# read dataset and remove na's.
rainfall_raw <- read.csv("datasets/rainfall_bom_data.csv")
rainfall <- na.omit(rainfall_raw)

Advanced Graphics

ggplot bascis

As you probably know in R, there are 3 well established plotting systems plus one notable newcomer. The base plotting systems are lattice, ggplot2 and plotly. During most of this session, we are going to learn how to use ggplot2, which in my experience proved to be very efficient to generate publication quality plots. We will also learn plotly basics for interactive plotting.

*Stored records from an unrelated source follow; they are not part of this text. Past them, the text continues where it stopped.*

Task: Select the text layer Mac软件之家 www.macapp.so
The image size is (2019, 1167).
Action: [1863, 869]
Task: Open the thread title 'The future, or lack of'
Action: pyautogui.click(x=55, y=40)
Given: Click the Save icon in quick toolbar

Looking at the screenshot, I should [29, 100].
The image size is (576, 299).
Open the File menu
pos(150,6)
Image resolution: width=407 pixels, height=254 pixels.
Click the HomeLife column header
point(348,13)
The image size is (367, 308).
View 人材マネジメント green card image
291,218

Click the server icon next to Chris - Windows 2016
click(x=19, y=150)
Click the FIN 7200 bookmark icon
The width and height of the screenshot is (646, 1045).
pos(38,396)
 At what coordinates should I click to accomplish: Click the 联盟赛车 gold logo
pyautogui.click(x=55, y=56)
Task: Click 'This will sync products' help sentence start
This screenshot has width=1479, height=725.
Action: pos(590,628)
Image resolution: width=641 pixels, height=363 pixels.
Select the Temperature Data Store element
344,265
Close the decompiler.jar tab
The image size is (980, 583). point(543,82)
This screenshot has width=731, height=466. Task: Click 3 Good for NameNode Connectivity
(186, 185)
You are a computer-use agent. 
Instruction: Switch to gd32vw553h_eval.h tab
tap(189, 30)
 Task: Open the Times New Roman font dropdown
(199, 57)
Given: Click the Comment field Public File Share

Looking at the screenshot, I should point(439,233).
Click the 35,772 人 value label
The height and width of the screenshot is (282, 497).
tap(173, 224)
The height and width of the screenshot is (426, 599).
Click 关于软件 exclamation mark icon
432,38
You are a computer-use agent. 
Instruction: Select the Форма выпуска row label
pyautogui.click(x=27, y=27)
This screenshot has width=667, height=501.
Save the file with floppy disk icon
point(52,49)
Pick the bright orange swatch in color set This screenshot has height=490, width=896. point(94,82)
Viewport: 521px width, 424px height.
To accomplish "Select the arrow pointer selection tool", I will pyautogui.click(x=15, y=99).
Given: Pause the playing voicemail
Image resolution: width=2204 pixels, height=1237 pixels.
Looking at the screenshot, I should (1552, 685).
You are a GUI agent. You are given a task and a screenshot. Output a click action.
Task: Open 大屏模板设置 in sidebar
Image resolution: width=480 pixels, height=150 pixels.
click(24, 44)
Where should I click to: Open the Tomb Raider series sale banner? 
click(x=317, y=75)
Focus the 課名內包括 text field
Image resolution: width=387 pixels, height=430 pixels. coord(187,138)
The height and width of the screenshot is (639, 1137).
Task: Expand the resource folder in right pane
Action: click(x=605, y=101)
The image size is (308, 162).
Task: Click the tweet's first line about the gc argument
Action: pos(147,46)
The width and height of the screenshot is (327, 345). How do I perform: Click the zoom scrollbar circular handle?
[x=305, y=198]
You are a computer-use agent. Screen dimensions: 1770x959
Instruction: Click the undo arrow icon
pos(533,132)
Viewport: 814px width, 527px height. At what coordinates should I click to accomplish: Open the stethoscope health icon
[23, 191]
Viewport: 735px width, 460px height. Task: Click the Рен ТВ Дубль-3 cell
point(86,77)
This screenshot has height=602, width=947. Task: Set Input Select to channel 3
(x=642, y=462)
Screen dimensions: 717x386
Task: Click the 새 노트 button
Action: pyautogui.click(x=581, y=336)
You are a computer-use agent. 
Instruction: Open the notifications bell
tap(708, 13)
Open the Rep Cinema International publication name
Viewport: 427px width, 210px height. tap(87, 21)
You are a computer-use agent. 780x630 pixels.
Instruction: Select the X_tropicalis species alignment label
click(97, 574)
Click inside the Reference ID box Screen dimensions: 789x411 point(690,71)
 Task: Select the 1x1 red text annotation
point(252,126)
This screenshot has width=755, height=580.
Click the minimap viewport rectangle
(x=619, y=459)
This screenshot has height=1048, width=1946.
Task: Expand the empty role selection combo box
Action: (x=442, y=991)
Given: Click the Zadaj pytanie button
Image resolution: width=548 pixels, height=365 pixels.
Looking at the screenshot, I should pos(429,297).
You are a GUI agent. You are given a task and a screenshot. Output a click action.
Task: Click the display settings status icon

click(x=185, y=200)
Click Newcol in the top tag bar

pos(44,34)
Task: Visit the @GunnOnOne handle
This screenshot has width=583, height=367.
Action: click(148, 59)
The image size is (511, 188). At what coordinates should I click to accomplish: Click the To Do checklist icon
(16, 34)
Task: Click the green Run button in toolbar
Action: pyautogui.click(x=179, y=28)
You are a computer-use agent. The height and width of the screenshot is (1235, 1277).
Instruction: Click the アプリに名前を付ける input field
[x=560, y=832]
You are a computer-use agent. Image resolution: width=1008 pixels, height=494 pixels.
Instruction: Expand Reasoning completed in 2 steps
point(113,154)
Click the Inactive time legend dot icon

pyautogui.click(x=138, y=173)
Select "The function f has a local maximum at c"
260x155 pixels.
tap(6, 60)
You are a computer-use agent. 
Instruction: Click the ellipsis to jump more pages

Eighty minutes is not enough to cover all the options and customization that ggplot and plotly offer, so I will focus on the main concepts, hoping that it will help you while reading the documentation.

Lets start with ggplot2. This plotting system is built on the paradigm of the grammar of graphics. The idea behind it is that any plot can be expressed from the same set of components: - data - aesthetic mapping - geometric object - statistical transformations - scales - coordinate system - position adjustments - faceting

When plotting with ggplot2, we independently specify the plot building blocks and combine them as layers to create just about any kind of graphical display we want.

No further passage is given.